Problem to work on
The result should hold only the lines from the one with "Viewport: 895px width, 583px" through the final line of the data below, transcribed exactly, pictures left out.
[[ Records for processing open ]]
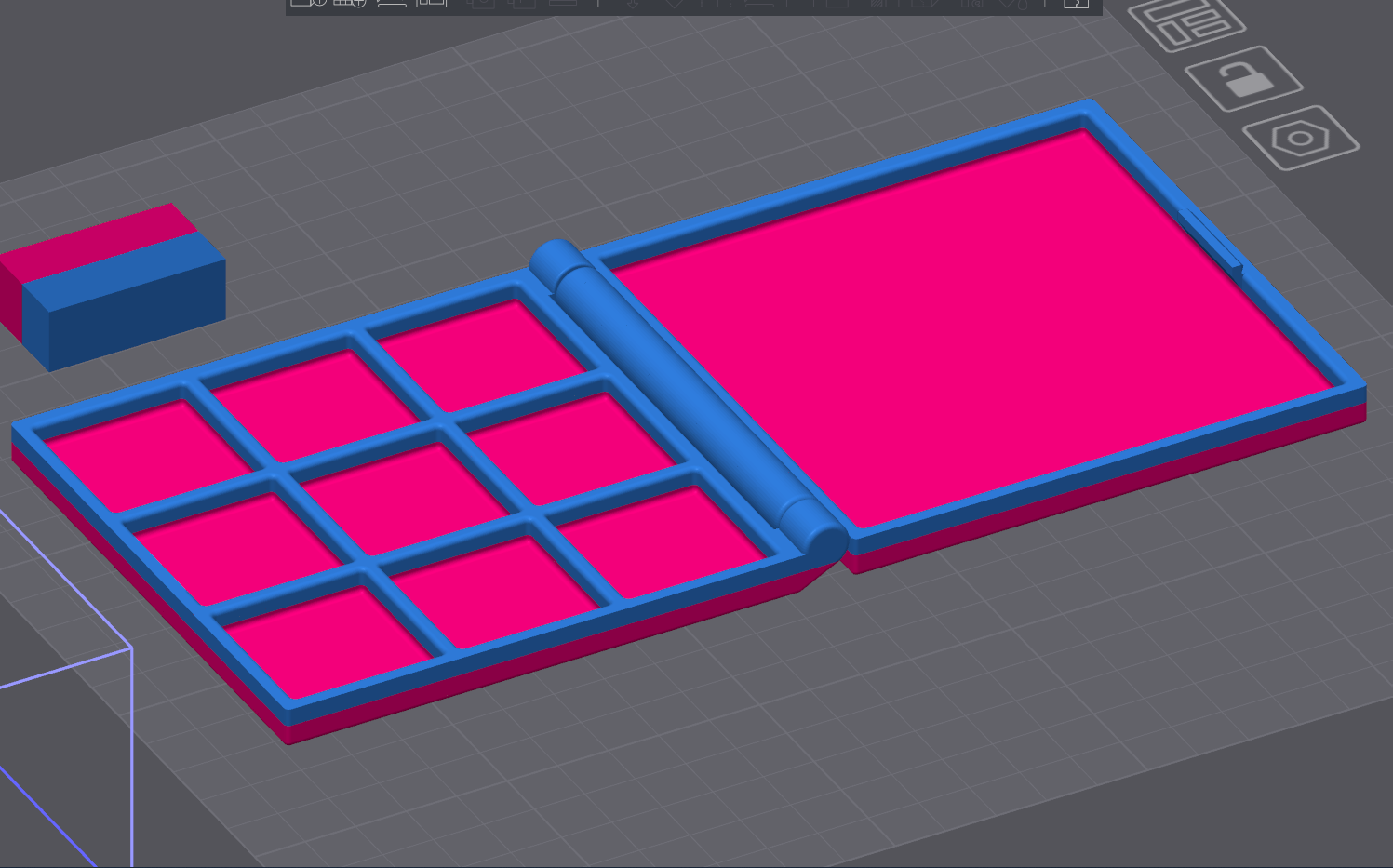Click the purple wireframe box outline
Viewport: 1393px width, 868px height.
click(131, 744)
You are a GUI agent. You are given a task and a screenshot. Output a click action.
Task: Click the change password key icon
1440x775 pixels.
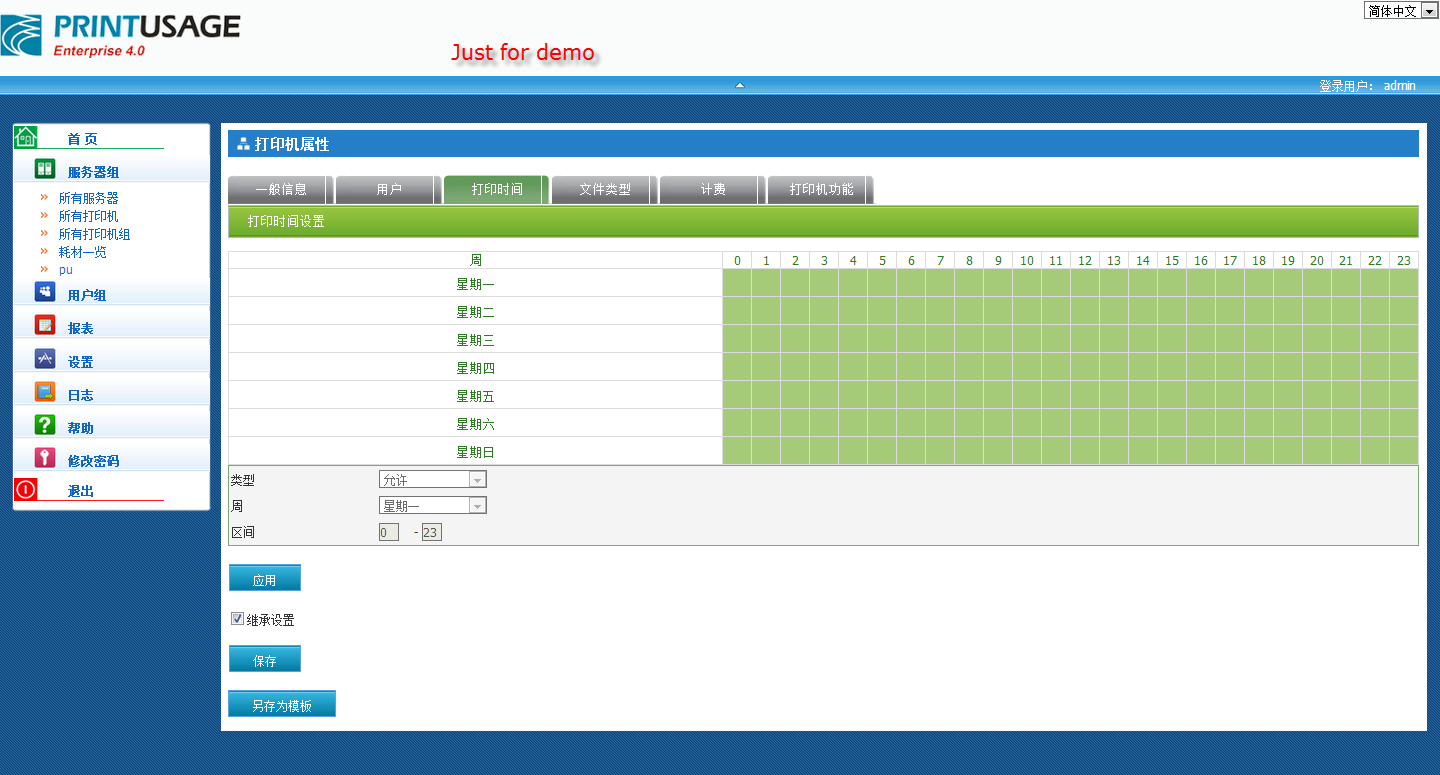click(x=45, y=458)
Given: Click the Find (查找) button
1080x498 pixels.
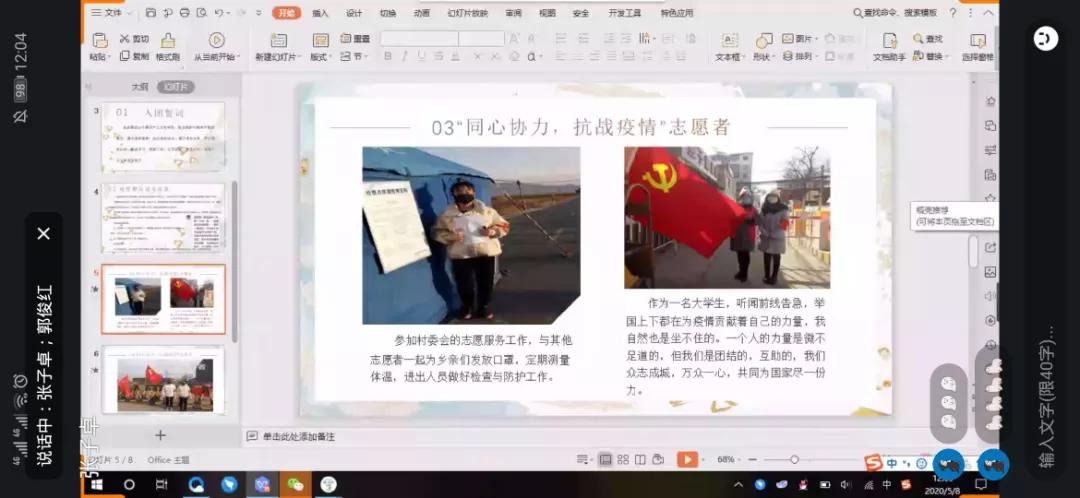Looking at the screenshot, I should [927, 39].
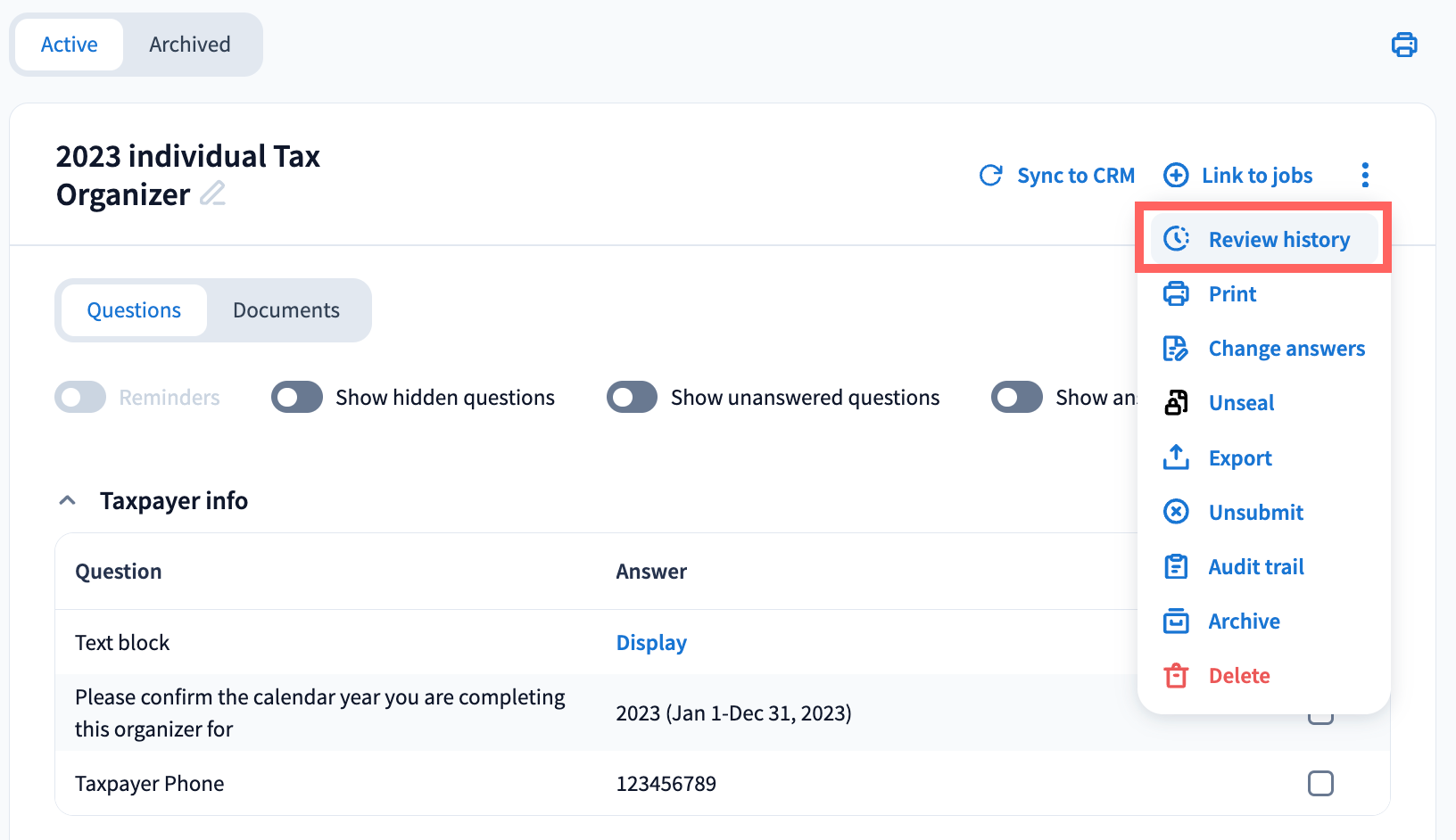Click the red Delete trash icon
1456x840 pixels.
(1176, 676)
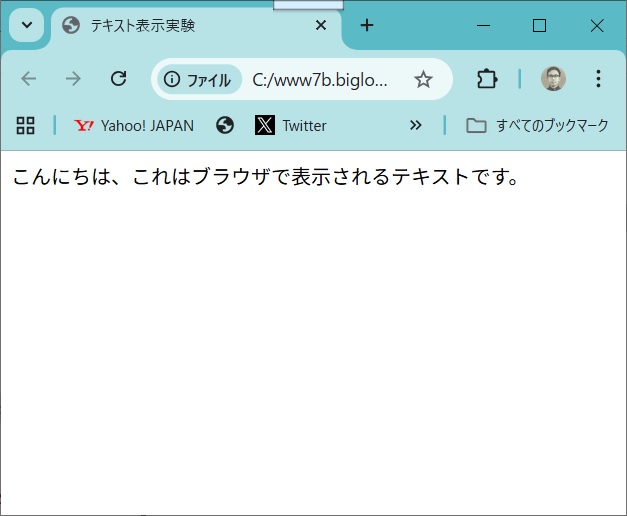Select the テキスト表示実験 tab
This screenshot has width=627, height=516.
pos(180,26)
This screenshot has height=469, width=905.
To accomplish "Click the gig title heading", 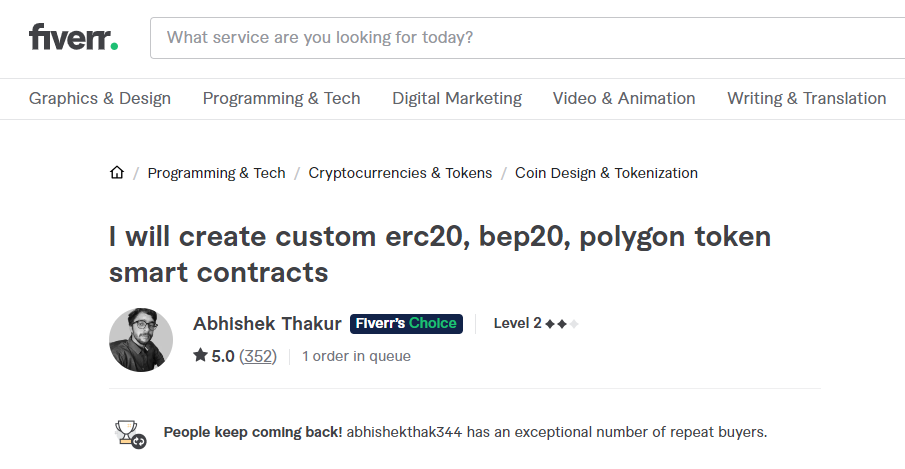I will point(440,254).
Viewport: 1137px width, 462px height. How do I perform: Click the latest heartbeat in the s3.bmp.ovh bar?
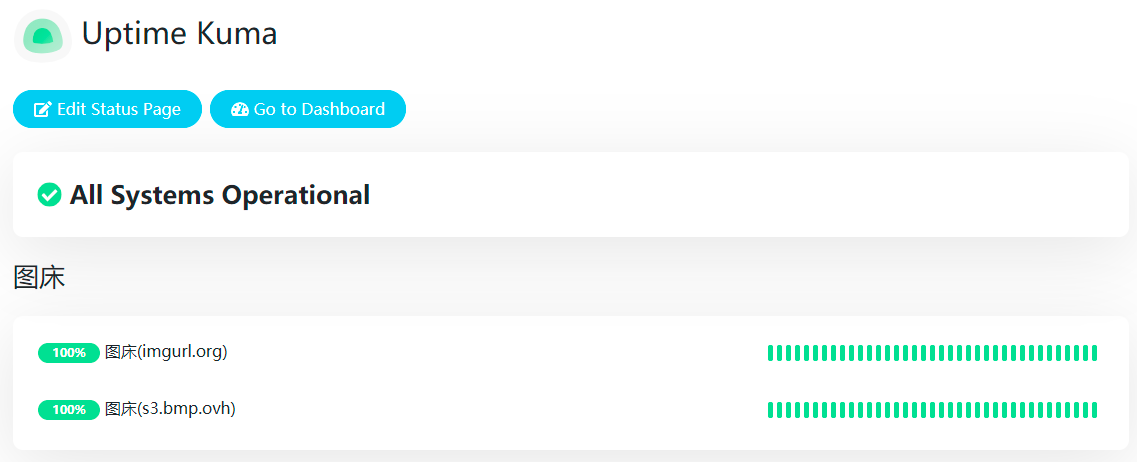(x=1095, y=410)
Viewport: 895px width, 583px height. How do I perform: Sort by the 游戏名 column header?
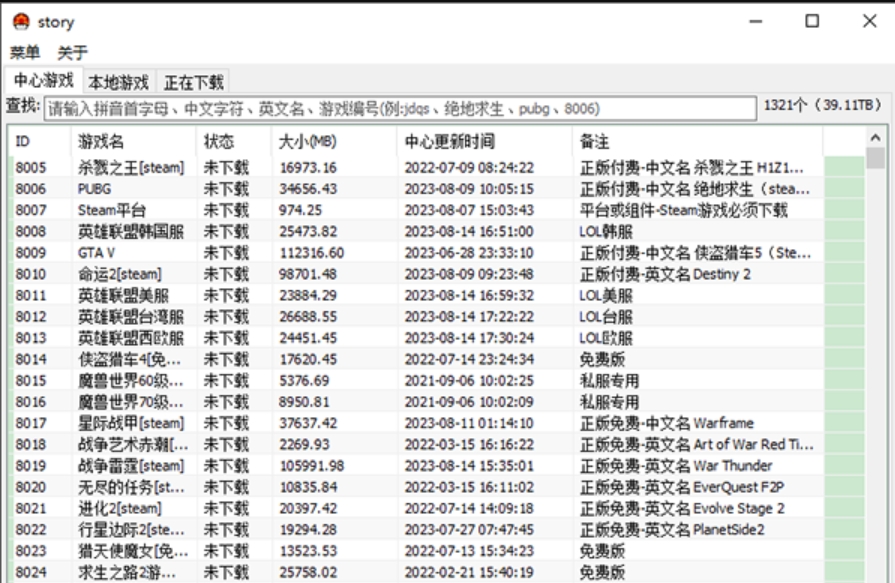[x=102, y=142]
[[ Records for processing closed ]]
Your solution
Viewport: 895px width, 583px height. How do I perform: Sort by the 游戏名 column header?
[x=102, y=142]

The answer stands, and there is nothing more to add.